▶ **Descripción de tarea**
Continúa el relato del calabozo a partir de su última oración, la petición del preso de la celda vecina.

▶ **Texto extraído**
'''

El carcelero se los prueba, dice “ño”, cierra los ojos. Anota “cristales graduados” en la escueta acta de ocupación. El corredor de los calabozos se borra, confunde las líneas con el fondo, difumina la cuadrícula de las rejas. Entro a la celda con la certeza de tropezar.
–El baño –Control señala un tabique al fondo, y sale. Es un baño a la turca, de mugre densa, sin agua corriente.
El dormitorio tiene seis camas de hormigón. Una curva eleva cada cabecera, a guisa de almohada. Al principio abrazo mis propias piernas. En un gesto universal de vulnerabilidad me compacto en mí mismo, me hago un rollo, un hatillo. Las instrucciones del carcelero me dejan amarrado y junto, conmigo.
–Control, ponlo aquí, que me voy a volver loco si no hablo con alguien –solicita el preso de la celda vecina.

'''

▶ **Información mostrada**
'''

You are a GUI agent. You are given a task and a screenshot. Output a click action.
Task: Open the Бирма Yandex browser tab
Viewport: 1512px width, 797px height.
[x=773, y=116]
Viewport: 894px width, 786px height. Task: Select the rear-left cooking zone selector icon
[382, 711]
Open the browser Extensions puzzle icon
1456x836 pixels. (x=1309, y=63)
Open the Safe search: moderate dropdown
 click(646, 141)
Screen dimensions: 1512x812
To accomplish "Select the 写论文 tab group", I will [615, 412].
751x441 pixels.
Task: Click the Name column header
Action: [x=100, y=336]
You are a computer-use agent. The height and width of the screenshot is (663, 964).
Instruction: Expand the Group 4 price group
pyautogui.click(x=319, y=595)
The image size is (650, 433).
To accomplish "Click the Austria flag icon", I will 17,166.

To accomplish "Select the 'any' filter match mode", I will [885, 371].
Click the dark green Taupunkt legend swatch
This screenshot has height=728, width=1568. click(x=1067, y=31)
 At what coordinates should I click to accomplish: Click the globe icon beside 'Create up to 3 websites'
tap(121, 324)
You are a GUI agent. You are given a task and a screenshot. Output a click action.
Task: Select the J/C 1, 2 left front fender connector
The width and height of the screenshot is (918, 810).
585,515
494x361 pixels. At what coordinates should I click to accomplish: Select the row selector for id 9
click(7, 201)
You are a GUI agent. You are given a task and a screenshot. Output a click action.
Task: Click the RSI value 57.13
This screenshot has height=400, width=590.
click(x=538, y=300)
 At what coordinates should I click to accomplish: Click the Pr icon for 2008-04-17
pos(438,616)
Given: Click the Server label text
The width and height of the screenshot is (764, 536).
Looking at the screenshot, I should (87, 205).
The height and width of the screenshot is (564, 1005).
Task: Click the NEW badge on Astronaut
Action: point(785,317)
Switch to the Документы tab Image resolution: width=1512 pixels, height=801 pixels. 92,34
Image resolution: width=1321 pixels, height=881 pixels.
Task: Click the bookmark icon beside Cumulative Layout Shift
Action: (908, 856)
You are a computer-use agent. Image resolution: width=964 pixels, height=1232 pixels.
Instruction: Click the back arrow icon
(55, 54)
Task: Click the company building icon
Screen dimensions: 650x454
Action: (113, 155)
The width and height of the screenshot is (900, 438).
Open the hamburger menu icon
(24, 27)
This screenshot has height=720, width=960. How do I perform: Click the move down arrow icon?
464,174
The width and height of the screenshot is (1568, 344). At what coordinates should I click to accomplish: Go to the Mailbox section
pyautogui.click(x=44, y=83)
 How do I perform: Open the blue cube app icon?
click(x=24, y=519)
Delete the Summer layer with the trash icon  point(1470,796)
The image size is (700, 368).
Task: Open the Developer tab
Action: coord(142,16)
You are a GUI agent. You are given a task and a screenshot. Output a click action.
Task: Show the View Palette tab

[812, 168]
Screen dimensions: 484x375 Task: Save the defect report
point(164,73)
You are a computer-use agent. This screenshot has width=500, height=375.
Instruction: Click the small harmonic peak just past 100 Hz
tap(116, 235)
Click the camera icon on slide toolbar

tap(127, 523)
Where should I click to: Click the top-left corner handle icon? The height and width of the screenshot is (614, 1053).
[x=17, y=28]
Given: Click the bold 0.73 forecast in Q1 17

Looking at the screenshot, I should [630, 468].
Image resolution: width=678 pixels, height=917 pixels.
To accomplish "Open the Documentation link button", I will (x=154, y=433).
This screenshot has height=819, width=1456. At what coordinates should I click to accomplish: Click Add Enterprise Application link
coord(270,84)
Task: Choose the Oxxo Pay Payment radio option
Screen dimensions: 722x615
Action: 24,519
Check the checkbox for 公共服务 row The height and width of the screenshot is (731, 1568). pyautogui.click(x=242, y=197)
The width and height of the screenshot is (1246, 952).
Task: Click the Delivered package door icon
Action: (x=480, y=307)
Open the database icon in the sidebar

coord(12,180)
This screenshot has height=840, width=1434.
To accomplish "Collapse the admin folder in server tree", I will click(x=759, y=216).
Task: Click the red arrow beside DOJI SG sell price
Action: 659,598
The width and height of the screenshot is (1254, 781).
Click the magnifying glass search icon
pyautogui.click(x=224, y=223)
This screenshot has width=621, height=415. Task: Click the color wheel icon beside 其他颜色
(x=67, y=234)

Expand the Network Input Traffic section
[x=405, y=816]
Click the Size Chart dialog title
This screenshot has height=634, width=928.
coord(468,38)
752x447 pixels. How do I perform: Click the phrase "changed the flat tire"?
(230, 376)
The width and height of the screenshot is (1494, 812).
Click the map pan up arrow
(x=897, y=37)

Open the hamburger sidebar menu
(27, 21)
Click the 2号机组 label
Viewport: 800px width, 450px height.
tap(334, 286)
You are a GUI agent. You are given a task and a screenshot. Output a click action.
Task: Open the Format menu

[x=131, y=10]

'''

▶ **Respuesta**
–¡Espérate! –aúlla Control en su oficina–. Por ahora cumplo instrucciones de dejarlo solo. Más tarde veremos.
No he visto al que quiere reunirse conmigo, pero oigo cómo canta, acaso haciendo bocina con las manos por un hueco de la reja. Entona bien, otras veces desafina su repertorio de rancheras. Y le hago coro, con placer, porque sus patéticas rancheras son magníficas. La voz alcanza el patio, la mía quiere alcanzarlo a él pero disfruta la zaga, se conforma con su tempo lento.
Yo iba, en efecto, demorado, cuando la policía me abordó en la calle 1 de abril, barrio La Playa. Cámara en el bolsillo, computadora bajo el brazo, me adelantaba a una panadería de la Baracoa en apagón, para cargar baterías. Por la mitad de la calle, a la vista de la cola del pan, me reconoció Frecia.
–¿Por fin cuándo vienes a entrevistarme?
Nos vimos en la audiencia que conducía un lugarteniente político. Ella me eligió depositario de sus peripecias del ciclón. Porque tú eres el primer periodista que ha venido –explicó–, y algunos parecen creer que la gente de La Playa se ha muerto.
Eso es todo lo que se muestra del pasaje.